Write each line out exactly, from the one containing "Select the P1 folder in tree" through the final line of the data, and keep pictures out of the copy.
━━━━━ Exercise inputs
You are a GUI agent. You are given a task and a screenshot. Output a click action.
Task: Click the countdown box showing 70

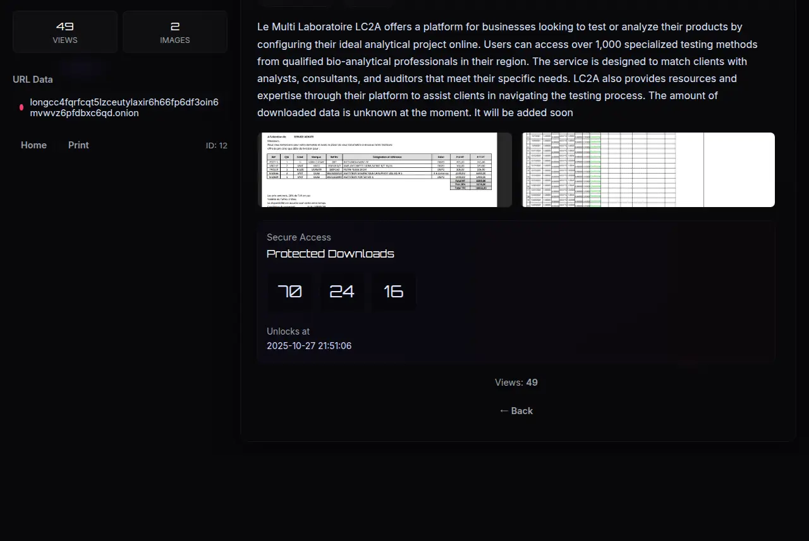289,292

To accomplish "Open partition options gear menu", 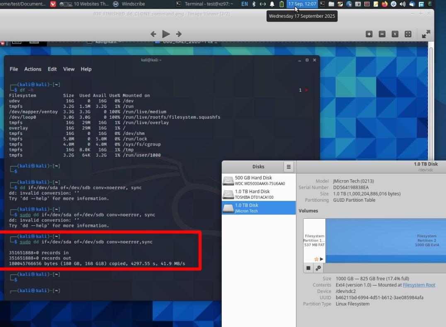I will [x=318, y=268].
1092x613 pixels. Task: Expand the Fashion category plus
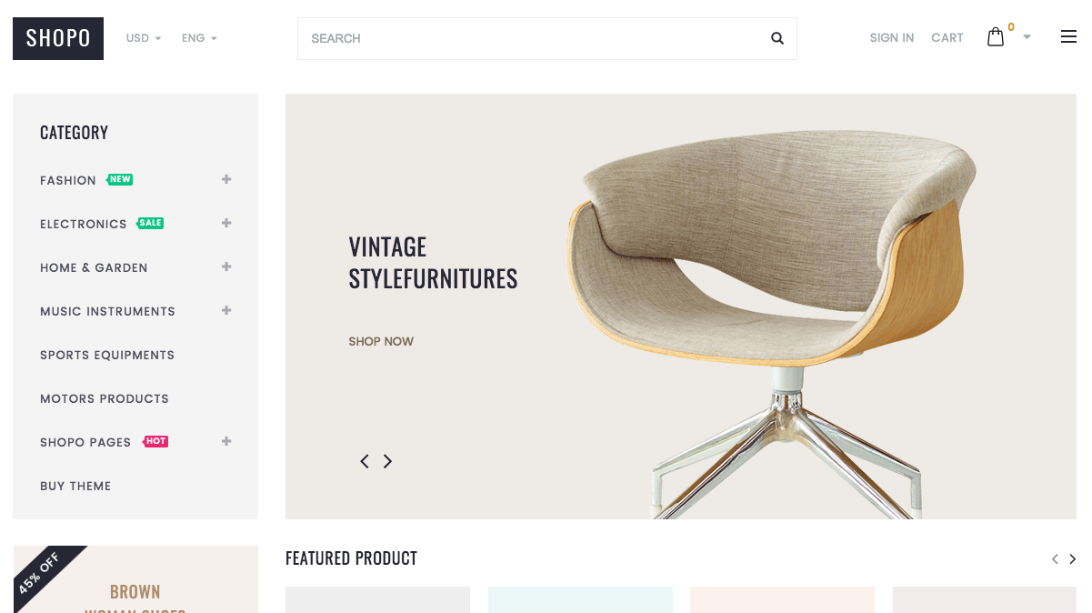coord(226,179)
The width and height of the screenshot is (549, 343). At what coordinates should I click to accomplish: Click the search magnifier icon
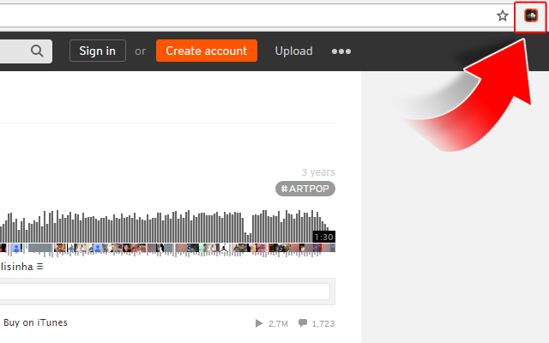[37, 51]
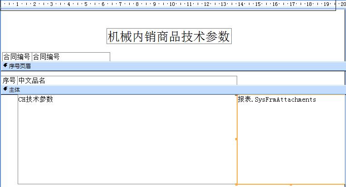
Task: Select the right 合同编号 text box
Action: [71, 57]
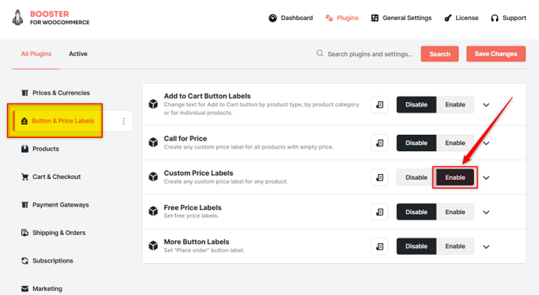Click the Save Changes button
Viewport: 539px width, 295px height.
(495, 54)
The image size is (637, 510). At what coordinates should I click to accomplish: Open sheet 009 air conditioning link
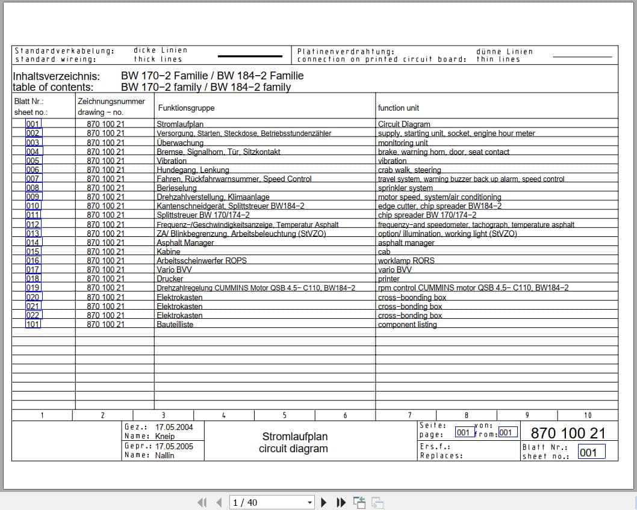pos(33,197)
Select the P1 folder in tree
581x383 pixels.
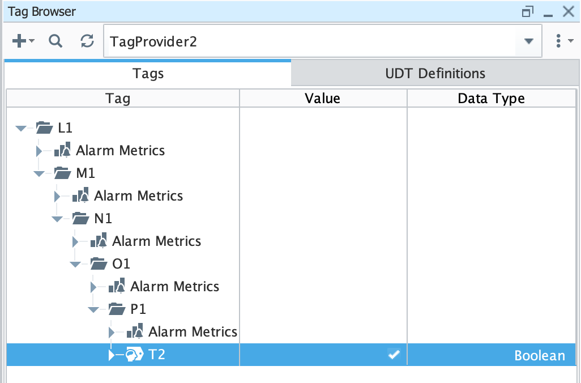138,309
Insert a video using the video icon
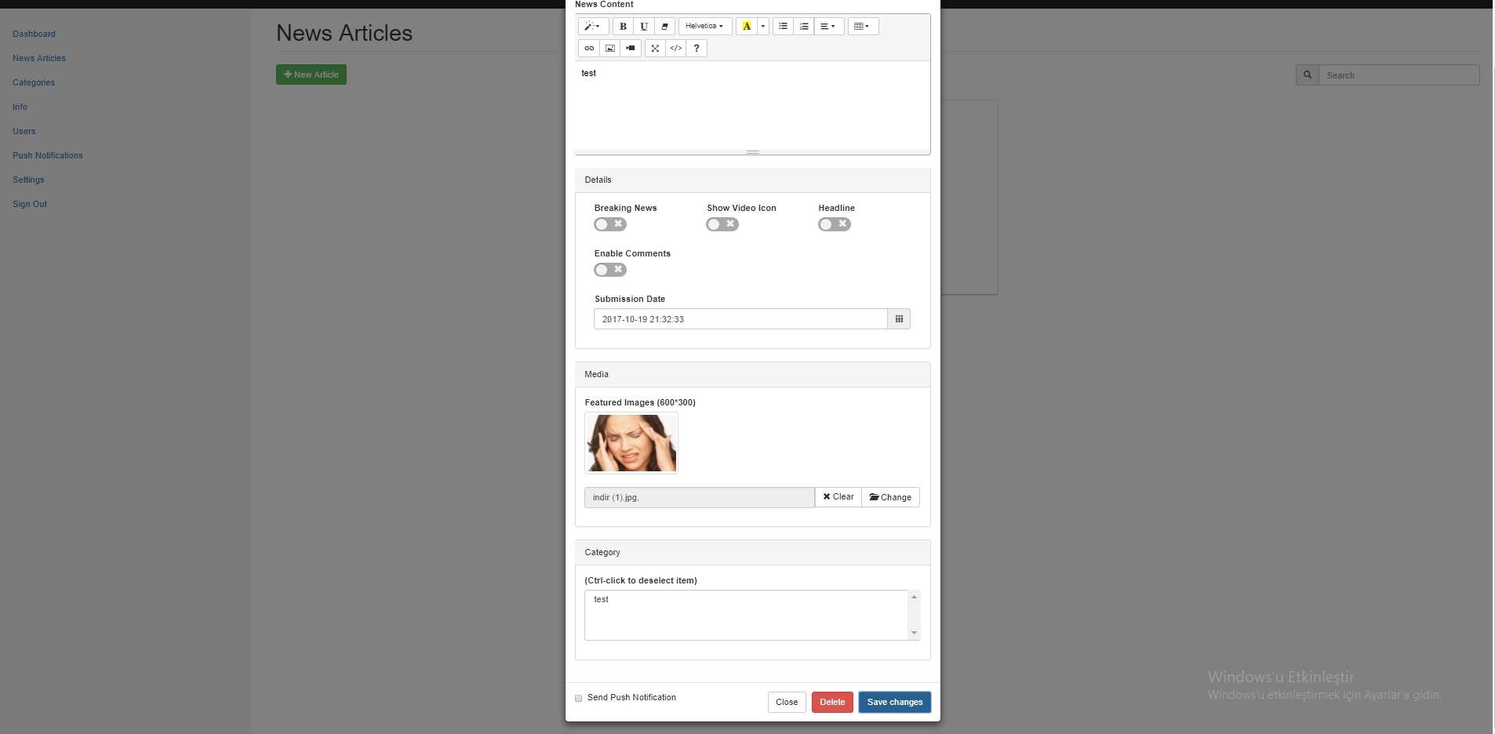This screenshot has height=734, width=1495. point(631,49)
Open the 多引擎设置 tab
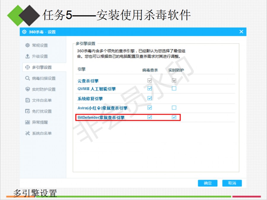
━━━━━━━━━━
• Worked solution:
Select the P1 folder in tree
581x383 pixels.
138,309
Insert a video using the video icon
This screenshot has height=734, width=1495. point(631,49)
Open the 多引擎设置 tab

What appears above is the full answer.